X-lnefficiency and Management Practices: Beyond Supply and Demand
Abstract
At the core of economics is the concept of efficiency. Efficient methods lead to higher profit margins, more production possibilities and growth. The goal of every firm should be to minimize costs while maximizing profits, hence the firm will be operating productive efficiently. There are two principal reasons why firms operate inefficiently, hence at levels below the capabilities of their resource and technology: production inefficiency and x-inefficiency. Production efficiency means that resources are used at levels that meet their production possibility curve. However, behind that theory
of supply and demand there exists a theory of human motivation, the core of what makes a firm operate at its efficient level; the theory of x-efficiency. Standard economic theory implicitly assumes that people are always fully motivated. Yet, one will find in real
business situations that people are not always functioning fully motivated. It is the manager's responsibility to insure that the firm is operating both production efficiently as well as x-efficiently. The purpose of this paper is to show that x-efficiency does exists and to demonstrate the effects of x-inefficiency by using a firm that I was
recently employed. I will start with a definition of x-inefficiency, following with a
discussion on relative theories of x-inefficiency, argued by leading
economist, continuing with a demonstration of the conditions
required for a firm to operate x-inefficiently. Using those tools for analysis. I will apply the theory of x-inefficiency to the firm I worked for during my SIP quarter, Can-Am. Can-Am is a travel
agency operating in the Detroit area. In my opinion, Can-Am was
already operating productive efficiently. The owner of Can-Am, Russ
Zahodnik, was very conscientious about expenditures, sales, and
potential profit margins. He tried, and in my opinion quite
successfully, to keep variable expenses very low. However, while
was working there I noticed several problems that arose within the
office that interfered with the productiveness of the employees.

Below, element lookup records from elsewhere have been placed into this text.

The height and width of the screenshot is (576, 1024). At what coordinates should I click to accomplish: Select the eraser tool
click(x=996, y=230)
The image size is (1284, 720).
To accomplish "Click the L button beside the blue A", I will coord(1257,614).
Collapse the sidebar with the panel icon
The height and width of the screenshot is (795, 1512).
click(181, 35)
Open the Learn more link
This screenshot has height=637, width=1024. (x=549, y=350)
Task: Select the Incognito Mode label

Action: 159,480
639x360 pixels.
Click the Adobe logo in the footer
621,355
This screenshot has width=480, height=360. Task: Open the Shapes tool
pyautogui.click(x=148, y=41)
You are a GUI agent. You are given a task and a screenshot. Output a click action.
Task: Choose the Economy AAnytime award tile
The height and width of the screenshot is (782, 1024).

These problems could counteract the production efficient methods
already in use resulting in a zero net effect on efficiency. This
would happen when the cost effective methods that Russ used to keep
the company operating had no over all effect due to the presences of
these inter-office problems. Moreover, these inter-office problems
could even have a negative effect on the efficient methods already in
use. This would happen when the inter-office problems effected the
productive capacities of the travel agents working there, in such a
way that these problems out-weighed the effective methods making
the company even worse off. I am not going to make a judgement on
whether or .not the inter-office problems had a negative effect or a
zero effect on the efficiency of the company. I am merely going to
use the problems that the company incurred to demonstrate that x-inefficiency
does exists and that it does have an effect on the
productiveness of the company.
Following my discussion of x-inefficiency, both in theory and in
the case of Can-Am, I will briefly describe the work that I performed at Can-Am, relating it to the courses that I have taken here at
Kalamazoo College, and to my goals for the future.